Матисс (Журнальный вариант) - Александр Иличевский
Шрифт:
Интервал:
Закладка:
КАРТОЧКА № 4 (бумага, тушь, карандаш, линейка, циркуль, лекало). Изображен стадион “Лужники”, вид сверху. На пустые трибуны, вычерченные сложной посадочной сеткой, расходившейся веером по сторонам света, Королев потратил месяц. Он никуда не торопился, тем более что его успокаивала трудная мелкая работа. Ежегодно этот стотысячный стадион заполнялся толпой невидимых людей, которые безмолвно смотрели, как тренируются футболисты, пиная со штрафных и гоняя друг дружке россыпь мячей. Постоянно множились бродячие толпы пропавших без вести, ставших невидимками, — страна стремительно нисходила в незримое от ничтожности состояние. Безлюдность воцарялась повсюду. Брошенные деревни затягивались тоской запустения. Пустошь наступала, разъедая плоть населения.

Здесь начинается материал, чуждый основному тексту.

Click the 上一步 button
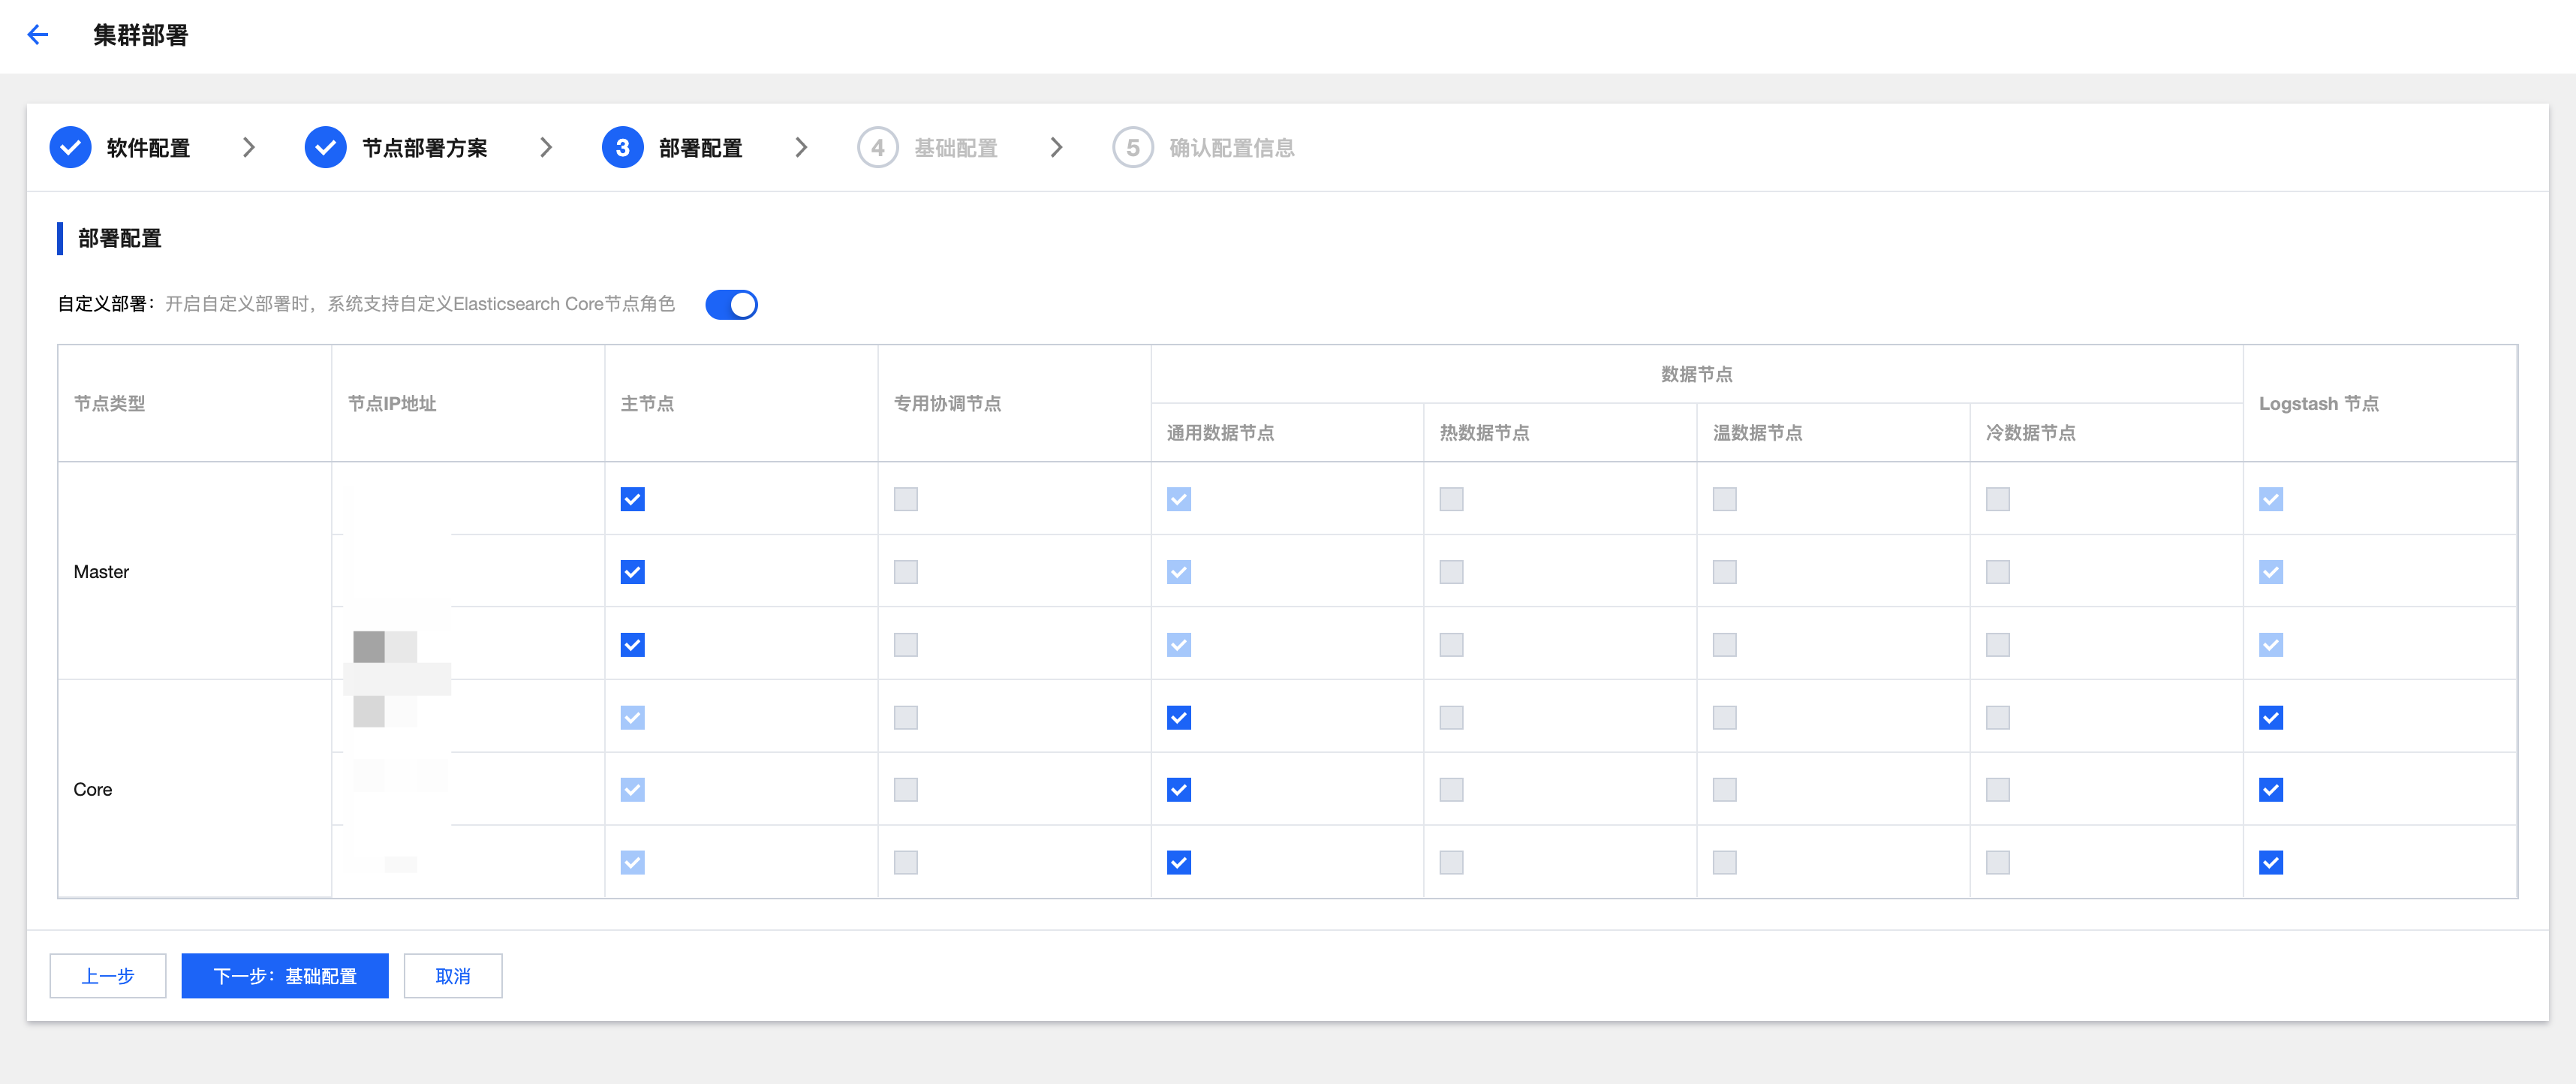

КАРТОЧКА № 5 (бумага, тушь, карандаш, линейка, циркуль, лекало). Здесь он изобразил аккуратно свой автомобиль и толстого веселого дядьку, срисованного из Бидструпа, который, воссев на авто, как на кляче, продавил ему задом крышу. Так Королев карикатурно осмыслил свои материальные муки, связанные с Гиттисом, работой и выплатой за квартиру. Но легче не стало, и когда он смотрел на этого толстяка, то испытывал смесь горечи, презрения и иронии.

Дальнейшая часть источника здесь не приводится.